As Australia faces a week of soaring temperatures, this post takes us to snow-bound Washington DC where the 2014 American Historical Association (AHA) meeting recently took place. It is a short entry, offering some links to material you might have time to explore before 2014 gets into top gear and which may be useful in the context of the forthcoming debates about Australia’s national curriculum sparked by Christopher Pyne’s announcement of a review to be conducted by Ken Wiltshire and Kevin Donnelly. Submissions can be made until 28 February 2014. See http://www.studentsfirst.gov.au/review-australian-curriculum
Kenneth Pomeranz, president of the AHA, spoke in his keynote address about how history teaching is responding to changing geography. He challenged the idea of nations as containers of histories by examining past and present global flows of peoples and commodities. He also argued that history conveys skills in how to frame problems arising in a globalised world.
Pomeranz’s article in the December 2013 edition of Perspectives in History is also worth reading. It reminds us of the importance of explaining what is distinctive about the discipline of history, and how making that distinction clear can help fortify its place in the curriculum. Pomeranz lists skills such as creating context, interpreting texts and understanding change.
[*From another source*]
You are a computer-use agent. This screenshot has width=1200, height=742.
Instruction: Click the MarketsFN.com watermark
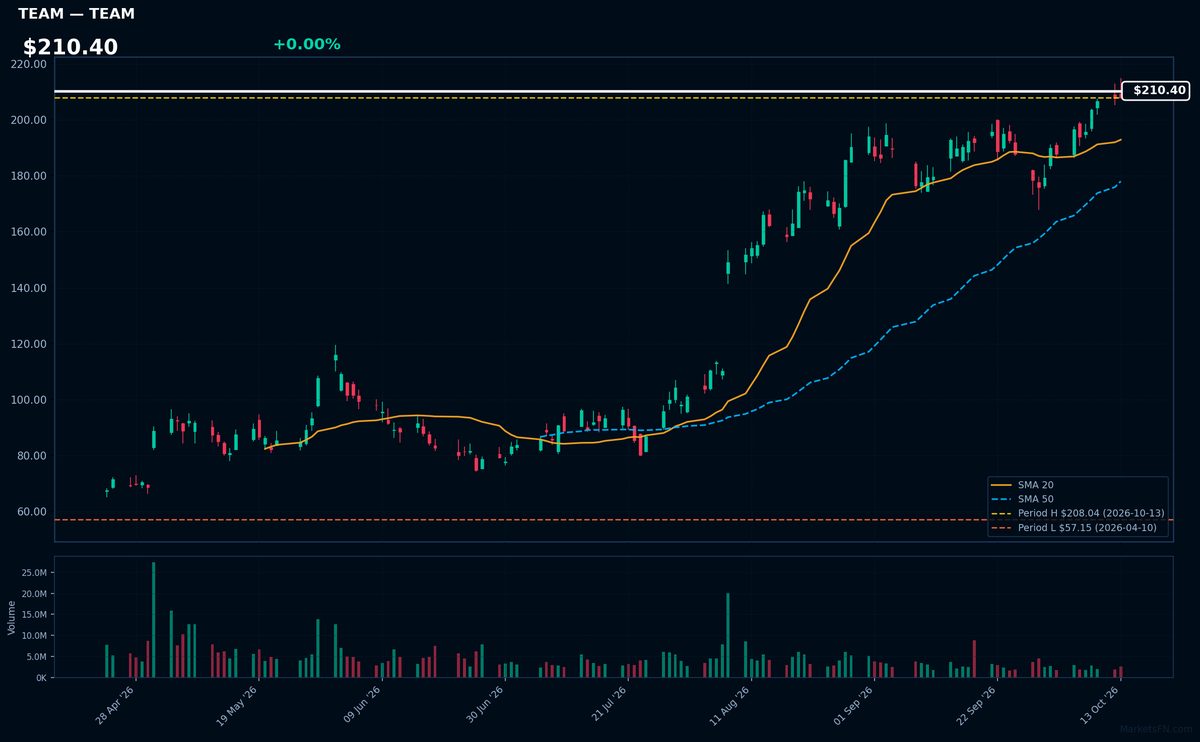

On day three of the meeting there was a session sponsored by the Conference on Faith and History (CFH). The session may be of interest in view of Kevin Donnelly’s call for more religious education, and for no airbrushing of Christianity from Australia’s history. A post by John Fea, Professor of American History at Messiah College in Grantham, Pennsylvania has some links.
Welcome to 2014, which already looks like a year when history will again be at the fore of political discussion!